Penguins' Tristan Jarry benefits from serenity
It's become impossible for Tristan Jarry to match teammate Matt Murray's remarkable anomaly of winning two Stanley Cups as a rookie starting goalie. But it's an increasingly distinct possibility Jarry can follow in Murray's steps as the NHL's all-rookie team goalie.
Monday's 35-save effort in a 4-3 overtime win against the Calgary Flames moved him atop the league's rookie leaders for wins (12) and maintained his status at the top of the list for rookies in goals-against average (2.69) and save percentage (.913). Jarry also is tied for second in shutouts by a rookie with two.
Judging by his teammates' impressions of Jarry, though, news of the statistical superlatives probably aren't getting too much of a rise out of him.
“I don't even know if there's a time I could tell you that he was all that excited,” wing Bryan Rust said.
“He's just calm,” Rust said moments earlier. “He never gets too high, never gets too low.”
From the perspective of Penguins coach Mike Sullivan, that's a good thing.
“Goalies that tend to have a calm demeanor have a calming effect on the team in front of them,” Sullivan said. “That's been my experience.”
The 22-year-old Jarry's personality, in that respect, is similar to Murray's, the goalie two years his senior whom he backs up. Jarry could be in line to start a third consecutive game 8 p.m. Wednesday in Philadelphia. Murray, the NHL's all-rookie goalie last season, has missed a week and a half because of a concussion.
Jarry has stopped 60 of the past 64 shots he faced over the past two games, overtime victories he started at home Saturday and Monday. But what arguably is most impressive about the combined 125-plus minutes of action over that span is what immediately preceded it.
Jarry allowed nine goals on 49 shots in his two prior outings. After that, he was passed over by Sullivan in favor of Casey DeSmith for two starts after Murray was injured, and the first shot he faced Saturday was an embarrassing goal against in which Jarry slipped and flailed and fell into the net.
But Jarry stopped 25 of the next 26 shots he faced Saturday as the Penguins came back to win. Two days later, Jarry followed with another solid performance.
“You see that in all good goalies,” Rust said of the ability to put adversity behind them. “It's what makes (Jarry) good.”
The Penguins' top draft pick in 2013 — he went in the second, round, No. 44 overall — Jarry said he's “always been a pretty laid-back person” and first-year Penguins goalie development coach Mike Buckley has helped Jarry manifest that on the ice even more this season.
“Mike's helped me a lot with just being able to forget things quickly and move on,” Jarry said.
“I think it's one of those things you have to keep within yourself and push yourself at all times, and that's one of the things that makes you better and better, having that competitive drive — and that calmness added to it really helps me.”
Sullivan continually works to ensure that Jarry doesn't provide too much of a good thing.

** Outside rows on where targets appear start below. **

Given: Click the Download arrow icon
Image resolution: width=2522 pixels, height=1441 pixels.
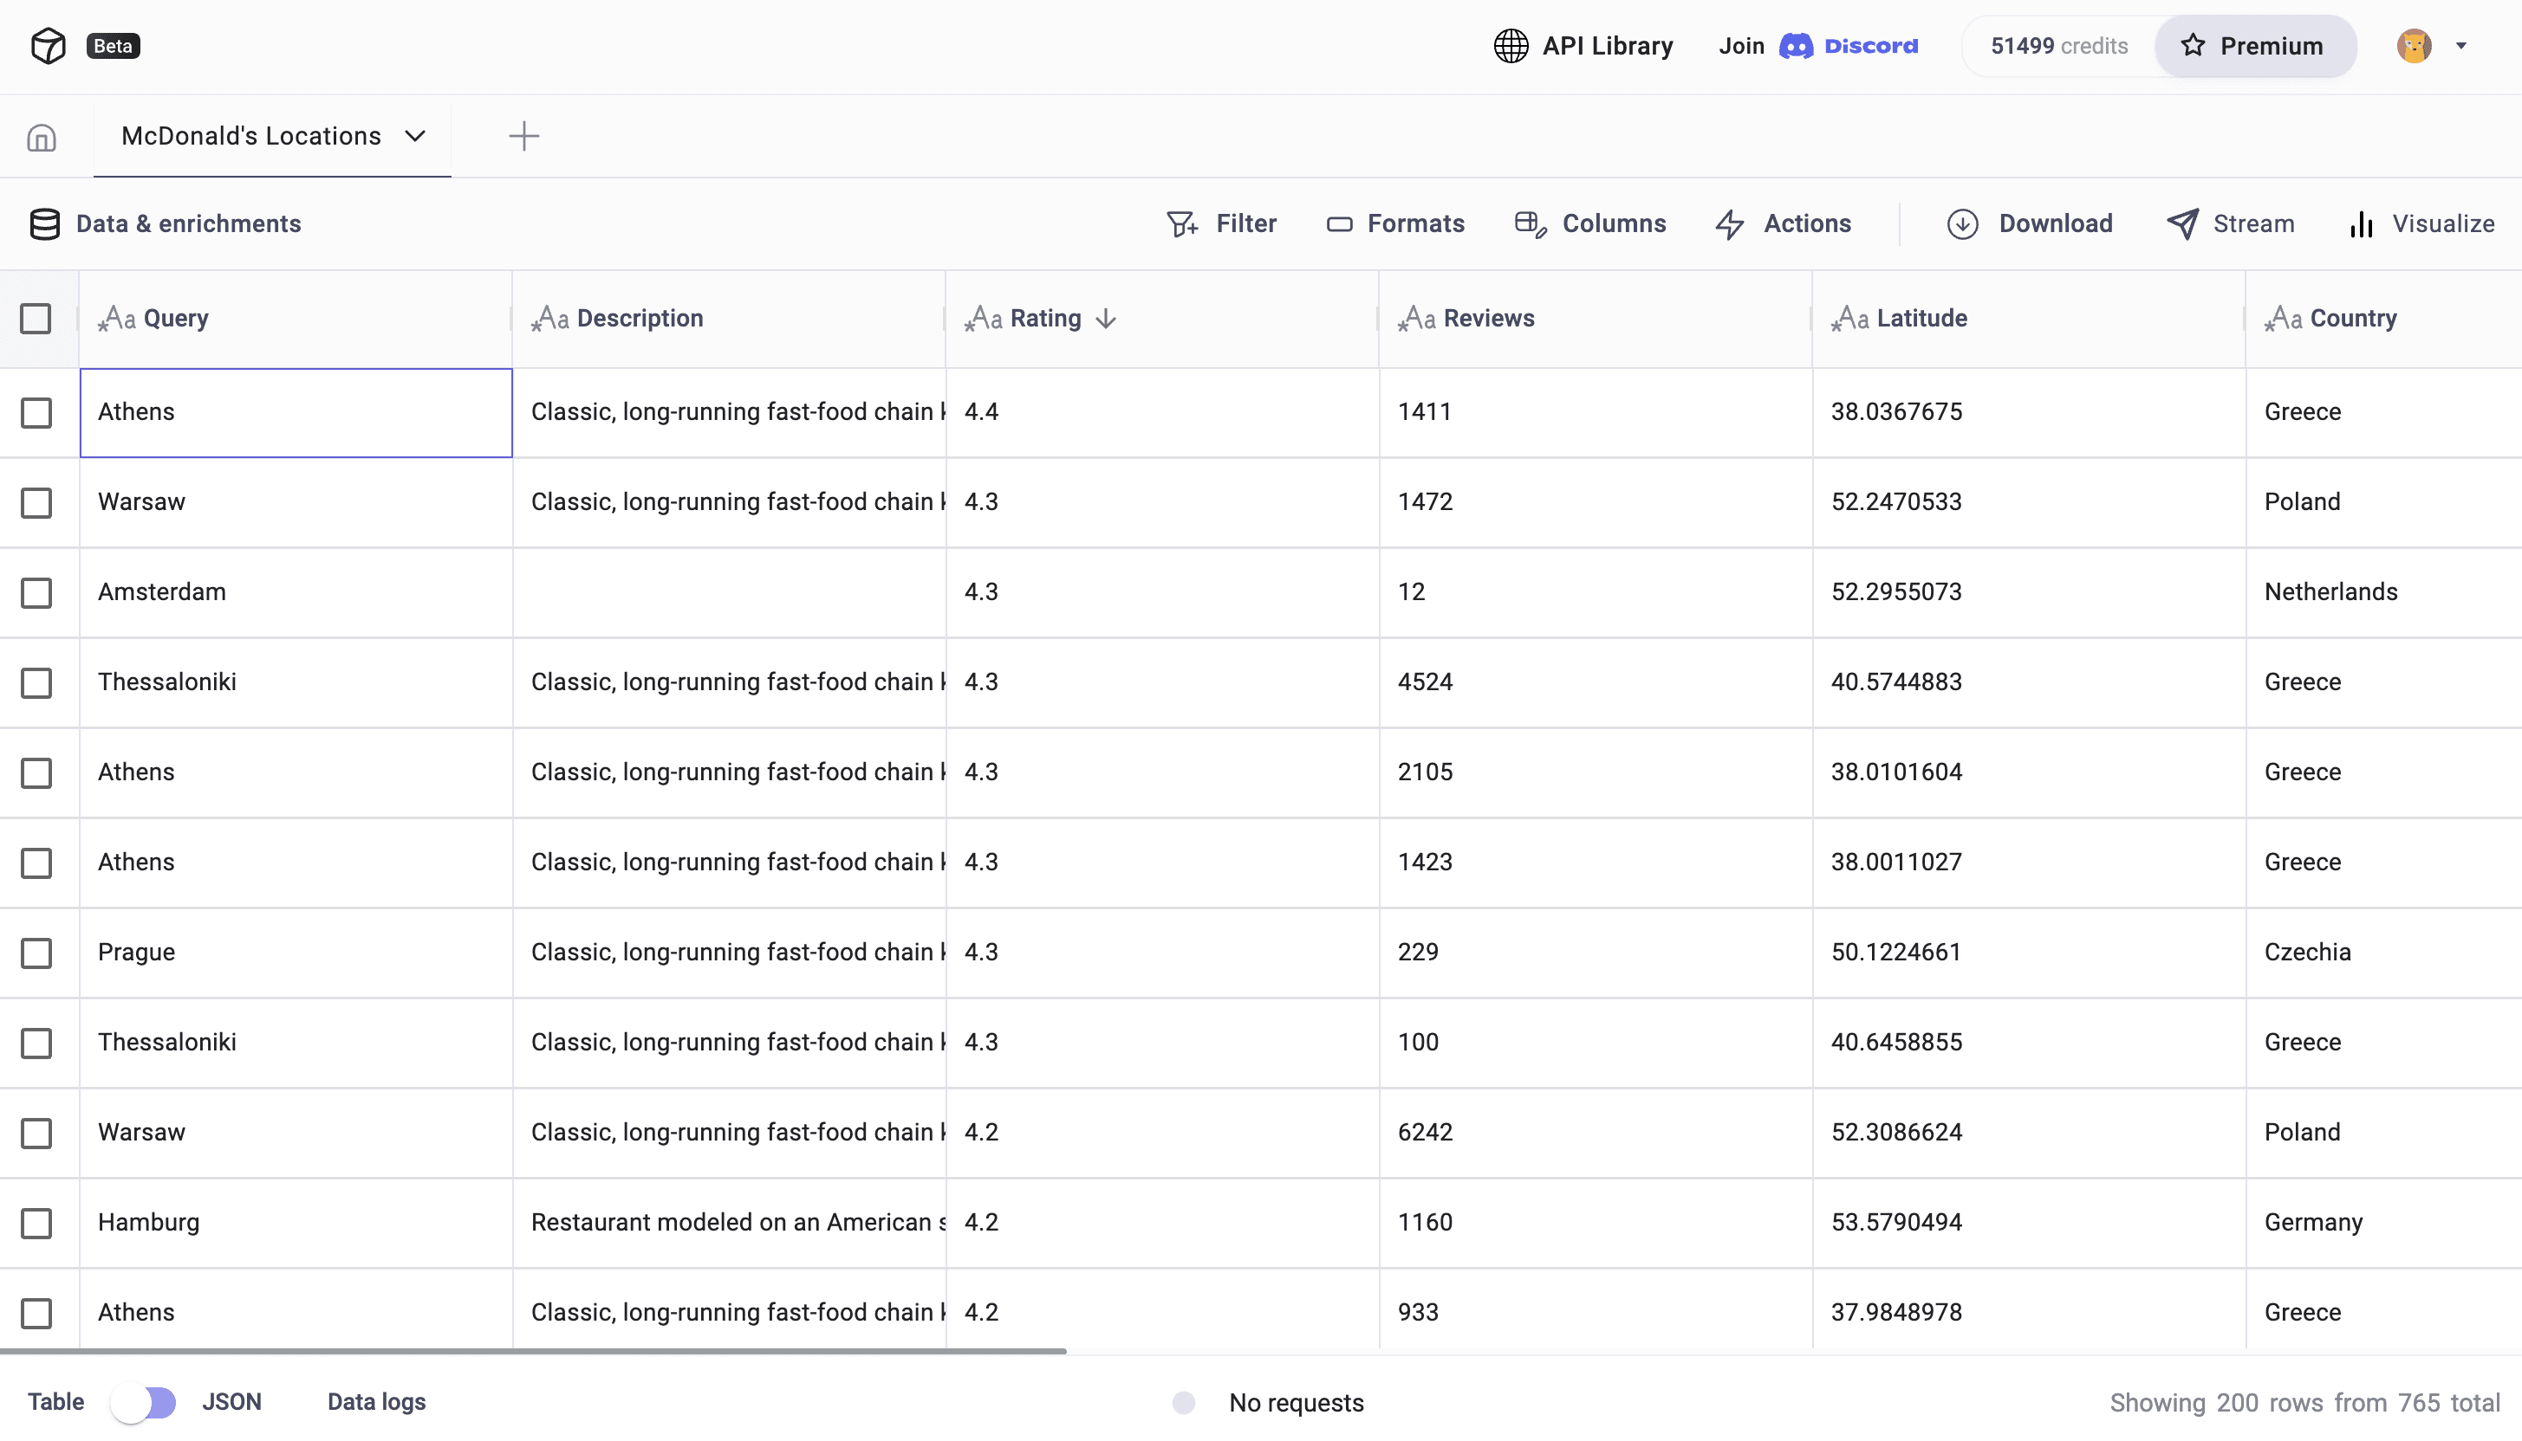Looking at the screenshot, I should (1963, 225).
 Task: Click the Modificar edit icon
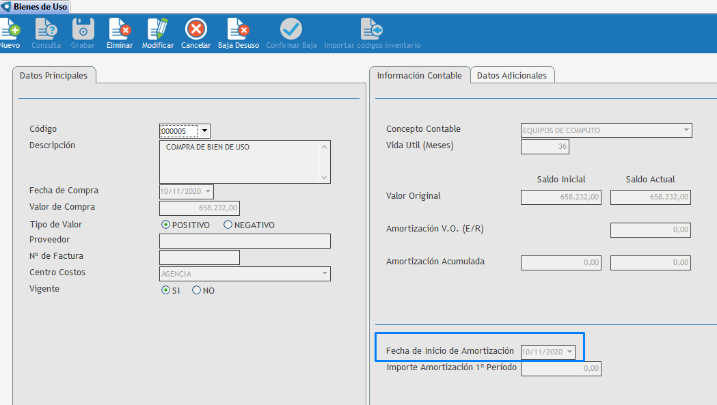tap(157, 29)
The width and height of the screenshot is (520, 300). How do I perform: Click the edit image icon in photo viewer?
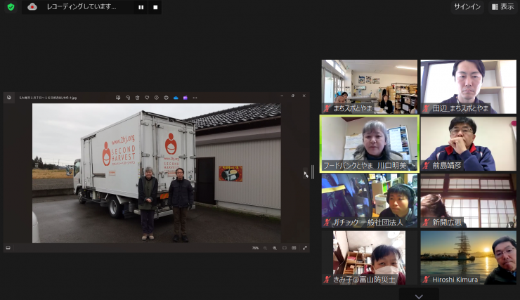(x=119, y=98)
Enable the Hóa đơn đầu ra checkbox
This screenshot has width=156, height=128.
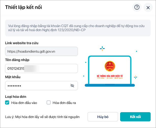coord(49,103)
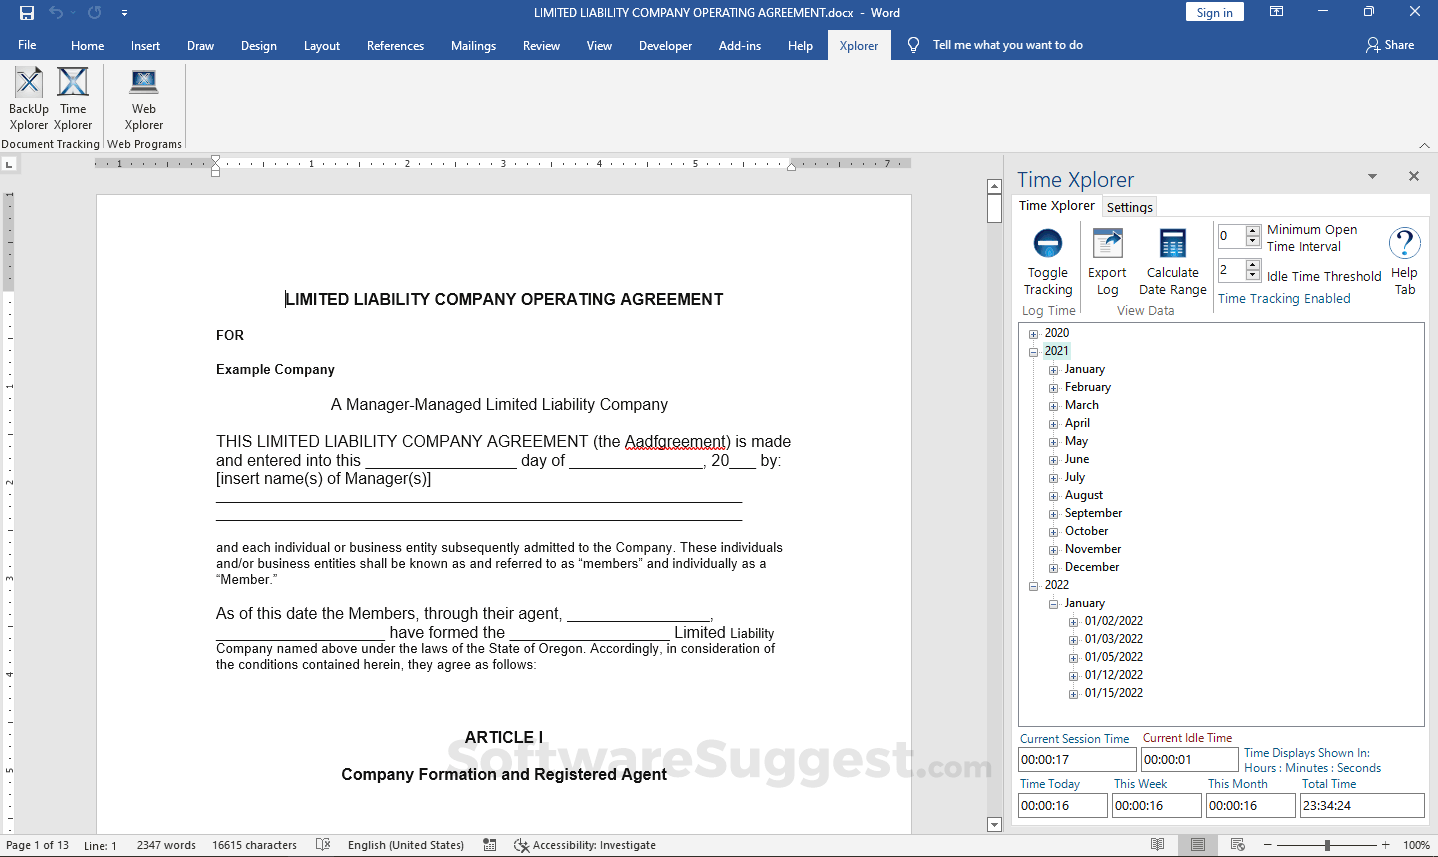This screenshot has height=857, width=1438.
Task: Expand the 2020 tree node
Action: pyautogui.click(x=1034, y=332)
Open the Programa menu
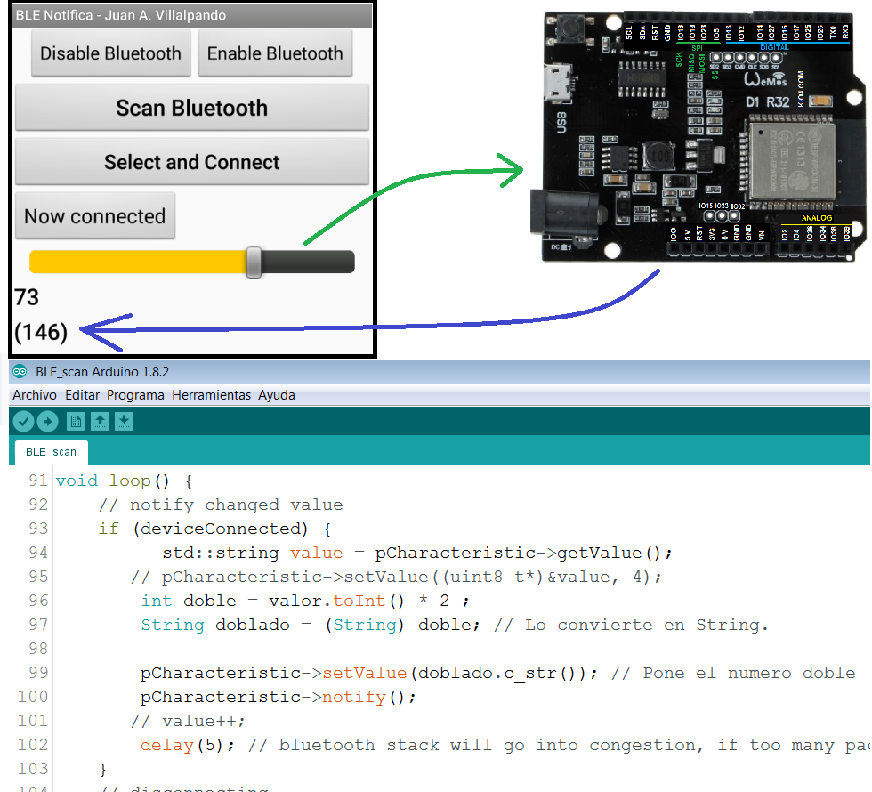Screen dimensions: 872x792 135,395
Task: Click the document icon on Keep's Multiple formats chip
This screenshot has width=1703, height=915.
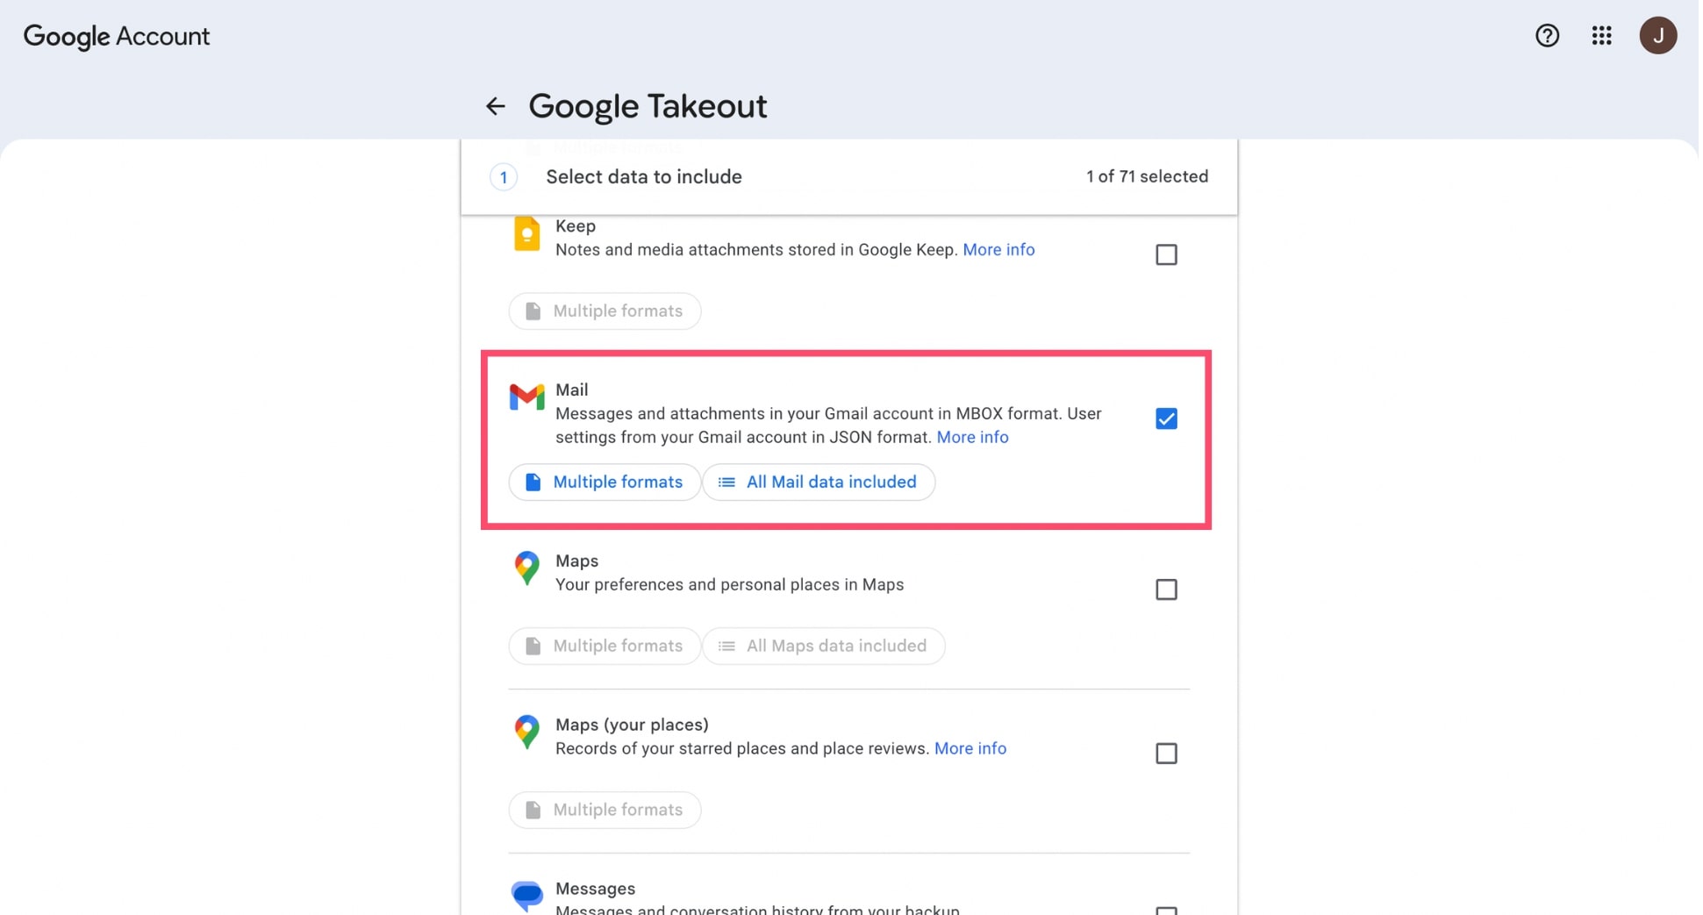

“I have the discussion with Tristan all the time: There's a fine line between poise and nonchalance,” Sullivan said. “Part of Tristan's personality is we want him to be poised — but certainly do not want him to be nonchalant.
“We have those discussions weekly with Tristan. It's an aspect of his game that we try to help him grow ... just bringing that certain level of intensity to his approach every day, which will help him become the goalie we think he's capable of becoming.”